冪集合(べきしゅうごう、power set)とは、ある集合Aに対して、Aのすべての部分集合を要素として集めた集合のことです。集合Aの冪集合はP(A)または2^Aと表記されます。
最も重要な性質は要素数です。集合Aがn個の要素を持つとき、冪集合P(A)は2のn乗(2^n)個の要素を持ちます。これは各要素について「含む・含まない」の2択があるためです。

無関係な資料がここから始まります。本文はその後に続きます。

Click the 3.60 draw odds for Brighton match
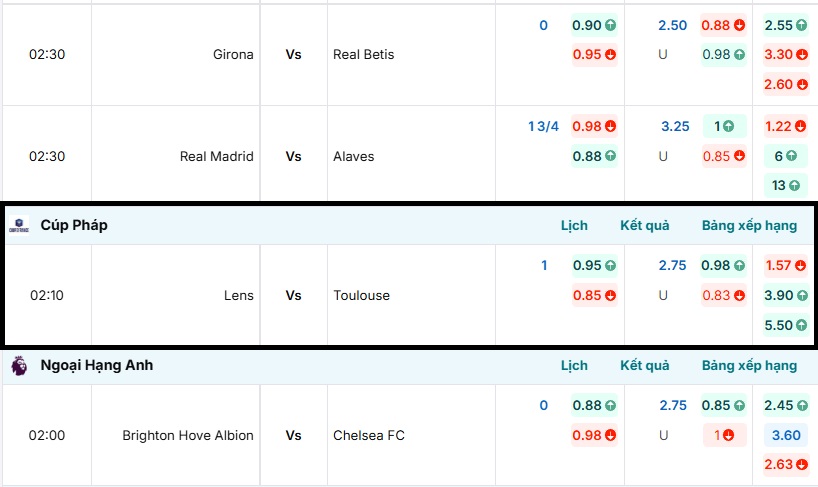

空集合(∅)と集合A自身もP(A)の要素として必ず含まれます。
具体例として、A = {1, 2, 3} の場合を見てみましょう。
- P(A) = { ∅, {1}, {2}, {3}, {1,2}, {1,3}, {2,3}, {1,2,3} }
- 要素数は 2^3 = 8 個
空集合の冪集合はP(∅) = {∅}で、要素数は1(= 2^0)です。
冪集合は数学・計算機科学において広く応用されます。位相空間論では開集合系の定義に、論理学では命題の真偽の組み合わせに、アルゴリズムでは部分集合列挙問題に登場します。また、カントールの定理によれば任意の集合Aに対してP(A)の濃度はAの濃度より真に大きく、無限集合の濃度の違いを示す重要な概念でもあります。
使い方・例文
「集合{a, b}の冪集合は{∅, {a}, {b}, {a,b}}の4つの要素からなる」のように、部分集合の網羅的な列挙を扱うときに登場します。